Big performance slowdown increasing Julia threads but keeping parallelism the same?

I have some code for processing files in parallel like so (simplified):

function process_files_parallel(paths, n_parallel = 12)
    # create to-do list
    todo_channel = Channel{eltype(paths)}(length(paths))
    for p in paths
        put!(todo_channel, p)
    end
    close(todo_channel)
    # spawn worker tasks
    tasks = map(1:n_parallel) do i
        Threads.@spawn begin
            for path in todo_channel
                do_something(path)
            end
        end
    end
    # wait for all worker tasks to conclude, meaning we processed all files
    wait.(tasks)
end

On a 16 core EC2 machine, timings for process_files_parallel(lst_of_36_paths, 6) (ie 6 worker tasks):

  • If I run Julia (via the VSCode REPL, so including Revise etc) with "julia.NumThreads" : 6 => 36 seconds
  • "julia.NumThreads" : 16 => 70 seconds

I understand [some] reasons why running too many workers in parallel can lead to slowdowns: thrashing the CPU, worse cache locality, high context switching costs, etc. But why does increasing the number of threads available to Julia with the same number of workers produce a big slowdown? Can’t the extra threads just…do nothing? Is Julia spending tons of compute cycles juggling the 6 worker tasks between 16 threads?

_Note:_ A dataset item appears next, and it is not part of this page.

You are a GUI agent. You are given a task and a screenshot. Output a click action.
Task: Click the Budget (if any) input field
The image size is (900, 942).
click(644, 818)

I have to admit that I do not understand your code. Just some general remarks:

  • more threads means higher pressure on the garbage collector; make sure to benchmark this effect and check the percentage of time used by the GC
  • more threads put more pressure on the CPU cache

You may be hitting lock and channel scalability issues, where threads are woken up too aggressively. There’s been some recent changes to locks, but nothing yet to fix the channel behavior: ReentrantLock: wakeup a single task on unlock and add a short spin by andrebsguedes · Pull Request #56814 · JuliaLang/julia · GitHub

If using a Channel is causing issue, perhaps try accessing the paths via an index wrapped in Threads.Atomic

Code Outline
function process_files_parallel2(paths, n_parallel = 12)
    # create to-do list
    todo_vector = collect(paths)
    path_index = Threads.Atomic{Int}(1)

    # spawn worker tasks
    @sync for t in 1:n_parallel
        Threads.@spawn begin
            while true
                i = atomic_add!(path_index, 1)
                if i in eachindex(todo_vector)
                    do_something(todo_vector[i])
                else
                    break
                end
            end
        end
    end
end

It’s a bit difficult to trace the problem without a running example.

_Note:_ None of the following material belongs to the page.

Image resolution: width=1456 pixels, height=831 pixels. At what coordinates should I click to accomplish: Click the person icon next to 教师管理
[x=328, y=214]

However, I’ve had a similar issue, though not entirely the same, some time ago concerning scheduling of tasks. My issue was with a constant number of threads, but with varying number of tasks. Task scheduling also depends on the number of threads, so it could be related. It’s in Task scheduling regression · Issue #54101 · JuliaLang/julia · GitHub.

Have you tried your example with julia 1.10.7 and with the nightly version?